Dear reader,
Music festivals.
They’re great when you’re 19 and drunker than you’ve even been; hell, from what I’ve seen, they’re even great when you’re 28 if you’re willing to pretend you’re 19.
The stage was set up inside of an old barn.
I imagine cows use to calf there, midst the pungently tepid air, carrying all of the burdens imparted on them by their farmer, silently, and then finally laying them down between heaps of manure and straggling tufts of plastic; remnants of old feed bags, perhaps.
In its prime the barn would have been filled with hay; golden wisps of autumn that would cling fiercely to the underside of anyone who dared tread upon them – but this barn, on this weekend, on this particular day, was a different beast all together.
The music was deafening; somehow it was both a destructive force and a catharsis.
The bass rattled every molecule in your veins, causing them to rebelliously lurch against the arterial walls of your circulatory system – nearly escaping through the pores of your skin with every beat.
“There goes ‘flakka lady’ again,” my friend giggled.

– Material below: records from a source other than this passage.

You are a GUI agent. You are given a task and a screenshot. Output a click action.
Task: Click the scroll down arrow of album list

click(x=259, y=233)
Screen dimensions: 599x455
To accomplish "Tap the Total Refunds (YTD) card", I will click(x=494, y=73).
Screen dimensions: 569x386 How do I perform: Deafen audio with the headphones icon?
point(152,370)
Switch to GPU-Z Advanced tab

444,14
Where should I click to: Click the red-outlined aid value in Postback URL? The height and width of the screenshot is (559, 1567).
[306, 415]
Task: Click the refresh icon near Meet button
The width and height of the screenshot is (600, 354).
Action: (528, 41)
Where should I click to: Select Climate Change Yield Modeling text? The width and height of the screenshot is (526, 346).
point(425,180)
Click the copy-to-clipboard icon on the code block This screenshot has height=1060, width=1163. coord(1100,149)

‘Flakka lady’, as she had been so lovingly dubbed, was clearly enjoying the festival more than the rest of us.
“Watch out, she’s going to kick us!” my friend warned.
Flakka lady was flailing again.
She’d do this, sometimes, betwixt the bar and the barstool which she had made her home for the weekend.
At times, I was uncertain whether she was dancing or was simply losing her balance and trying to remain attracted to the earth through the pull of gravity by kicking her heels up as high as she could and waving her arms around erratically.
I exhaled a cloud of smoke and for a moment she was lost in it; her gyrating form consumed, and briefly it seemed she too had become mist.
That night I lay in the leaky tent with You beside me, entwined so as to escape the trenchant drops of lukewarm Johannesburg rain that found their way through the crevices and cracks of the canvass.
“You’d tell me if I ever turned into the ‘flakka lady’?”
I mumbled, half consumed by the festival’s frivolities and half lost in the expanses of my own mind.
“We’re all the ‘flakka lady’ every now and then, even if it is just at this festival, in this barn, on this specific weekend, on this particular day,”
You replied,
“but at the very least you’re my ‘flakka lady’ and that should count for something.”
“It does,” I conceded.
Festivals are a fantastic place to come into contact with the highest echelons of society whilst giggling at those hung on the lower branches, but perhaps they’re a good place to remember this as well; we’re all the ‘flakka lady’ at some point in our lives.
Perhaps that should be enough reason for us to withhold our laughter.